It sounds simple enough, doesn't it? If you want to be seen as yourself, you have to show up and be who you are. This means you need to let go of any energy that tells you you're not enough, that says you should hide until you earn the right to step up.

It's a little nerve wracking to step out of the crowd that only moments ago you were trying so hard to fit into, and to show us all who you are. People will judge you, and other people will be afraid for you, and still others will be angry because you had the audacity to do what they in their deepest heart wanted to do but somehow couldn't. How dare you do it first?

Ask yourself this: if everyone is so lit up by you stepping up to be seen, then who were you being before now? How did you allow others to see you? What did you agree to hide about yourself in order to be accepted by the group?

Can you be seen being who you are? 

Is there pressure on you to be seen in a way others would like to see you? Everyone has an opinion, and you know one or two (or more) strong willed people who have already decided how you should be, and what is in your best interest to show the world about yourself. They're doing you a favor, you know, at least according to them. 

People will let you know when your wish to be the real you is in conflict with their desire to remain in an old comfortable way of being. Does it work for you to not be seen because others are not comfortable seeing the real you? Are you being seen as being someone other than your true self? What do you miss out on in your life when you stay in an old agreement that limits who you are?

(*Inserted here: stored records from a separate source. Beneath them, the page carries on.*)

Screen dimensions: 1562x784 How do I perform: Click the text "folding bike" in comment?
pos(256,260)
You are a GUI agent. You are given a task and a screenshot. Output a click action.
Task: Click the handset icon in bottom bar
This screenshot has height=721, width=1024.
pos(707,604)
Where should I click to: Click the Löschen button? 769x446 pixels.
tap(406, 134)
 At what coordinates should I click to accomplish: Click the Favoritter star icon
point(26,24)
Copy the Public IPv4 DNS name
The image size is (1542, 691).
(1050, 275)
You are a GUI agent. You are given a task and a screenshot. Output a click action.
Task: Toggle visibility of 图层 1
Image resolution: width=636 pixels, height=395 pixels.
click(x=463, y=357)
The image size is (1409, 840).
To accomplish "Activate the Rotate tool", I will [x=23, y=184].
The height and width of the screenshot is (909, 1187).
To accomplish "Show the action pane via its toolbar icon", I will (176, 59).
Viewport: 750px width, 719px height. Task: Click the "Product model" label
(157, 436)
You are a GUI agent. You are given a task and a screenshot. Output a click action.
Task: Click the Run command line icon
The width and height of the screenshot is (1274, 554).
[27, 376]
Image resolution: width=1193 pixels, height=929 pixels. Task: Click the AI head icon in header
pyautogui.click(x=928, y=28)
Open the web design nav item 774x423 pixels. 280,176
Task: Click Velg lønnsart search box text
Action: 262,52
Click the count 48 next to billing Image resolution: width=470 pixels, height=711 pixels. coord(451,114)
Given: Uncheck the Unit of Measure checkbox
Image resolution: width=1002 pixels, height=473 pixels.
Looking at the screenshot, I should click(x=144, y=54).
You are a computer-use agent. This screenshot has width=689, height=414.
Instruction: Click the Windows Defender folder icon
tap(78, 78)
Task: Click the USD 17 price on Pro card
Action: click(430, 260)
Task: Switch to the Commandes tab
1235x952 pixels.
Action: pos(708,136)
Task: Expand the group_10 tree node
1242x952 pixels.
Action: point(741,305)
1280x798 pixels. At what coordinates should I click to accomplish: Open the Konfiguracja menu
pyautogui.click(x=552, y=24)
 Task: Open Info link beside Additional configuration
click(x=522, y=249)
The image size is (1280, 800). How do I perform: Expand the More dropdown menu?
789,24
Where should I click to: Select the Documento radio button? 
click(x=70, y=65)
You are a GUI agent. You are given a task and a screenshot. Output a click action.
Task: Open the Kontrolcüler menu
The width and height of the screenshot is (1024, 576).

We are all taught the art of fitting in, from a young age. 

Why are we encouraged to fit into the group? It's truly painful to be rejected, at any age. It's especially painful when you're a child. Like it or not, the group accepts and rejects according to the rules and agreements of that particular group.

Every group is self editing - the group itself chooses who gets to stay and who has to go. Who is in and who is out. If your survival and self image depend on being accepted into this group, you will mold yourself into someone the group accepts. This may or may not be the real you. 

So we are encouraged to fit in, to not make waves, to go along to get along. We are taught to be good team players, to make others feel comfortable, to be Nice, whether or not it is our Truth.

Choose to be who you are no matter what anyone else says. 

Unapologetically show up as yourself, and you are on your own path. This means others can see you, the real you. The group will lose its control over you when you do this. 

The people you want to have in your life will come looking for you when you allow yourself to be seen. When you were hiding your light, the folks you really wanted to know couldn't find you. Show up as your authentic self, and you're free.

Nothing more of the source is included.